Written tasks —
(a) Rescale the rows from the first row through the line containing "(x=632, y=65)", both included. Write those lines out again, requests included, with every coordinate in the answers multiplied by 0.9 and rounded to a whole number, halves rounded up.
(b) Extend the article on the 2019 Nigerian Senate election in Rivers State, starting after its last sentence.

━━ Reading text ━━

= 2019 Nigerian Senate elections in Rivers State =

2019 Nigerian Senate election in Rivers State

The 2019 Nigerian Senate election in Rivers State was held on February 23, 2019, to elect members of the Nigerian Senate to represent Rivers State. Betty Apiafi representing Rivers West, Barry Mpigi representing Rivers South East and George Thompson Sekibo representing Rivers East all won on the platform of Peoples Democratic Party.

== Overview ==

| Affiliation | Party |  | Total |
| APC | PDP |
| Before Election | 1 | 2 | 3 |
| After Election | 0 | 3 | 3 |

== Summary ==

| District | Incumbent | Party |  | Elected Senator | Party |  |
|---|---|---|---|---|---|---|
| Rivers West | Osinakachukwu Ideozu |  | PDP | Betty Apiafi |  | PDP |
| Rivers South East | Magnus Ngei Abe |  | APC | Barry Mpigi |  | PDP |
| Rivers East | George Thompson Sekibo |  | PDP | George Thompson Sekibo |  | PDP |

== Results ==

=== Rivers West ===
A total of 18 candidates registered with the Independent National Electoral Commission to contest in the election. PDP candidate Betty Apiafi won the election, defeating SDP Obaghama Dighobo and 16 other party candidates.

━━━
━━ Given entries ━━

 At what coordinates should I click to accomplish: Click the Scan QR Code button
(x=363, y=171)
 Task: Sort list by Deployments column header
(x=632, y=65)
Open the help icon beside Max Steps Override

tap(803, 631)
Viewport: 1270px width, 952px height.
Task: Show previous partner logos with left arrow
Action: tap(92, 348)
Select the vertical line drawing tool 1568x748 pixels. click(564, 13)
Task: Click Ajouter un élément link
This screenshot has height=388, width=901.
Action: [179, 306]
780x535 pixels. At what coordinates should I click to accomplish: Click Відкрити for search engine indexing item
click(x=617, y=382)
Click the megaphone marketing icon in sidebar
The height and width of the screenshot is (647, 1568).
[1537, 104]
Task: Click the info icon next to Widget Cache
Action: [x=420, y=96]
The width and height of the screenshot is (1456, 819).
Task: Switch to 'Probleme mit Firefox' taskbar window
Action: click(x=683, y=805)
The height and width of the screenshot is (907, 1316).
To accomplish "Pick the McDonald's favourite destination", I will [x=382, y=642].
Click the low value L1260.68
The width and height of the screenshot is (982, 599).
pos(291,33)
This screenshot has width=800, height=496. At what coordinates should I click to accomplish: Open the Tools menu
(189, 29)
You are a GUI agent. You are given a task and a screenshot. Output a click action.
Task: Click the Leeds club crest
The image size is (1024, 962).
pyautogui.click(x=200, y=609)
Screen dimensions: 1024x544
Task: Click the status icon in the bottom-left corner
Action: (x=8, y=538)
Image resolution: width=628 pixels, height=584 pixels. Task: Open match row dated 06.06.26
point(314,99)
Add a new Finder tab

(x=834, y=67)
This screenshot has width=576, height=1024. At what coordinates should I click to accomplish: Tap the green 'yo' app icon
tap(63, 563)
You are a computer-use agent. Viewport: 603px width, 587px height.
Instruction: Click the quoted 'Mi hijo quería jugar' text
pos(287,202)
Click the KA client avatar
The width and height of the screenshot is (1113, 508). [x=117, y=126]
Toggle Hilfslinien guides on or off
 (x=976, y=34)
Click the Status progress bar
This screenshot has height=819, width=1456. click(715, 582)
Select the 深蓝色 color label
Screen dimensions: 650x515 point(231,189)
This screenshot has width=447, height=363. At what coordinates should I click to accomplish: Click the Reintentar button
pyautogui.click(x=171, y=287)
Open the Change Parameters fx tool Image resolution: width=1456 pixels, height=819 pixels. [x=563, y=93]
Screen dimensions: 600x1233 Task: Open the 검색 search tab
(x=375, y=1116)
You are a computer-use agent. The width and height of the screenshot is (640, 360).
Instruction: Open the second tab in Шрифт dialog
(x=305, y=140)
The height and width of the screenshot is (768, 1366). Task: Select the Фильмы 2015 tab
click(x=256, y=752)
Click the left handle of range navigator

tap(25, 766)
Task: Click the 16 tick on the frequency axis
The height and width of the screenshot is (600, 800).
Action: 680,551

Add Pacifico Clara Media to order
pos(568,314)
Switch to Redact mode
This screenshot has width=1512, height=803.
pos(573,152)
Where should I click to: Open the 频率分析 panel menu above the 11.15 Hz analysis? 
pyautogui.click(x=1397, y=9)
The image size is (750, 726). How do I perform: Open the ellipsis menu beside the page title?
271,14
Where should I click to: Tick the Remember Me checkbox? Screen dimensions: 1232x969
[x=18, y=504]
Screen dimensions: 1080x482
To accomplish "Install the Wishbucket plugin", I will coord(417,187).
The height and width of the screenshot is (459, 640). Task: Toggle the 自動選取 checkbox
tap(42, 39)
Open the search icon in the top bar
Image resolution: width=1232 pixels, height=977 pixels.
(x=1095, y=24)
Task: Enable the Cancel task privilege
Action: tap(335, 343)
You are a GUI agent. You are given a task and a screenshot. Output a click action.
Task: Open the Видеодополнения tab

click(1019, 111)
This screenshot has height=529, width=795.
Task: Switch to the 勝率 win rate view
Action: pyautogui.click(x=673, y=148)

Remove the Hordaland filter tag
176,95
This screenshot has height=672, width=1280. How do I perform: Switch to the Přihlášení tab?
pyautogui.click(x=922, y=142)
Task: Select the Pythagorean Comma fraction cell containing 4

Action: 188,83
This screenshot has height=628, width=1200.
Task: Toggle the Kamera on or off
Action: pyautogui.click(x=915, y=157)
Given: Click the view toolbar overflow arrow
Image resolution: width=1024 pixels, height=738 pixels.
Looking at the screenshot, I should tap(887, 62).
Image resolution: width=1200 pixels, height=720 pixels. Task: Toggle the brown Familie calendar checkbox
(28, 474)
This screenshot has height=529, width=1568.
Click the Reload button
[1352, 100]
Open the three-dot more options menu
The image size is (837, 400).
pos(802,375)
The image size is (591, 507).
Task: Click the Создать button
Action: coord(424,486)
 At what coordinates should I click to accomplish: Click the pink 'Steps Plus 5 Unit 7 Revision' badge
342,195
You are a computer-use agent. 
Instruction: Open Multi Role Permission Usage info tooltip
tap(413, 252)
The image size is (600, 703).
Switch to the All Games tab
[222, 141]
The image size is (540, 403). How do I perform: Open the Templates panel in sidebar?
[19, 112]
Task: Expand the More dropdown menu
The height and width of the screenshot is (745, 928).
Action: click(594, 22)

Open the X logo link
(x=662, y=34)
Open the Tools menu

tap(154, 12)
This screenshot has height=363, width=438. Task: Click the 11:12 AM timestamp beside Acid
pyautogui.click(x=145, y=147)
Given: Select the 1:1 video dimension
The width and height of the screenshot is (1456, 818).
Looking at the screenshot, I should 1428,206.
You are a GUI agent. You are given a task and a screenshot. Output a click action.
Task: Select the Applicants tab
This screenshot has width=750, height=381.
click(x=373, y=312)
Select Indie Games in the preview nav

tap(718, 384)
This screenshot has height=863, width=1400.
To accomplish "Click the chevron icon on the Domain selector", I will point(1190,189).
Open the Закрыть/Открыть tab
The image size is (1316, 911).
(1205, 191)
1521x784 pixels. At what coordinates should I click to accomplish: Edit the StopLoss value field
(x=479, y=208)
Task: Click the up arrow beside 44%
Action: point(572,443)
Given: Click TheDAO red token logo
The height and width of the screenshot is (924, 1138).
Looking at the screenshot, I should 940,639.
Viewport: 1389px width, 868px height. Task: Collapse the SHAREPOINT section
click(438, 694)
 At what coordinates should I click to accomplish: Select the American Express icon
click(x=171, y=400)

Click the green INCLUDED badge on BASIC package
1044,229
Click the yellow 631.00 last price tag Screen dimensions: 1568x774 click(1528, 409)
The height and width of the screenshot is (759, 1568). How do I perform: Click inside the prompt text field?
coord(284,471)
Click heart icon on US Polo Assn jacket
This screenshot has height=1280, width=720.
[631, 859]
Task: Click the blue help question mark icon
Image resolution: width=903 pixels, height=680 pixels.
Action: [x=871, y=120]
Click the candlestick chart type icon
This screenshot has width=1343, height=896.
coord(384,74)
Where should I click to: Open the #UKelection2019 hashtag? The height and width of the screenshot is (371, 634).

━━━

Response list —
(a)
 At what coordinates should I click to accomplish: Click the Scan QR Code button
(x=327, y=154)
 Task: Sort list by Deployments column header
(x=569, y=59)

(b)
2019 Nigerian Senate election in Rivers State
| Party |  | Candidate | Votes | % |
|---|---|---|---|---|
|  | PDP | Betty Apiafi | 159,215 |  |
|  | SDP | Obaghama Dighobo | 20,139 |  |
|  | Others |  | 21,618 |  |
| Total votes |  |  | 200,972 |  |
|  | PDP hold |  |  |  |

=== Rivers South East ===
A total of 22 candidates registered with the Independent National Electoral Commission to contest in the election. PDP candidate Barry Mpigi won the election, defeating A Badey Suage Alexander and 20 other party candidates.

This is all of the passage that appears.